Don't get me wrong. It's great that people care about food, but the problem with any fad is that it will lead to groupthink, homogeneity, blind acceptance of mythology, the exaltation of mediocrities, and the ostracism of creative people who won't join the herd. And the snobbery and condescension are paralyzing. Cooking is art, so rigidity and conformity tend to destroy it. They discourage experimentation and diversity, which are at the heart of progress.
I've seen TV food heroes do really dumb things while the audiences oohed and ahhed like they were witnessing miracles, and I've eaten in TV-chef restaurants that were literally inferior to Pizza Hut. I've used TV-chef recipes that were not only bad, but absurd. The fad helped these things happen. Once fame cements your reputation, you can spread plumber's putty on a cracker and tell people it's divine, and 90% of them will agree with you and go for the throat of anyone who complains.
I remember a hilarious TV show that did Candid Camera-style pranks. They made up a fake soft drink, using the most disgusting ingredients they could think of. They made it so revolting, it amazed them that people could drink it. Then they gave out samples in a store and told people they were filming a commercial. Over and over, people grinned and said how much they loved it, just so they could be on TV.

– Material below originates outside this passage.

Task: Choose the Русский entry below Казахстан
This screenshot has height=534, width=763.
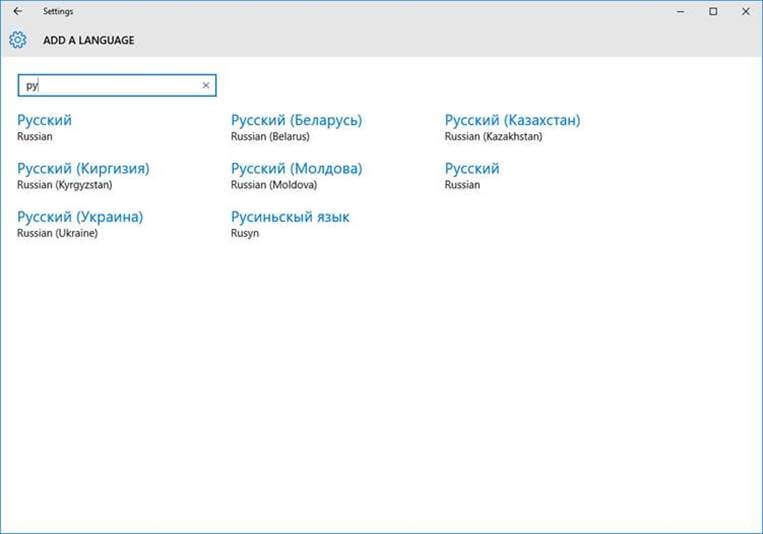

That's the same thing that happens when Emeril cooks up a bad recipe and passes it out to the crowd.
I never watch food TV. It can't be trusted. Picking through it to see what works wastes my time. Meanwhile, the Internet, good books, trusted friends, and hands-on experience are invaluable.
I cooked before the food fad, and I will be cooking after it's over. It hasn't done a thing for me, apart from screwing up a few meals.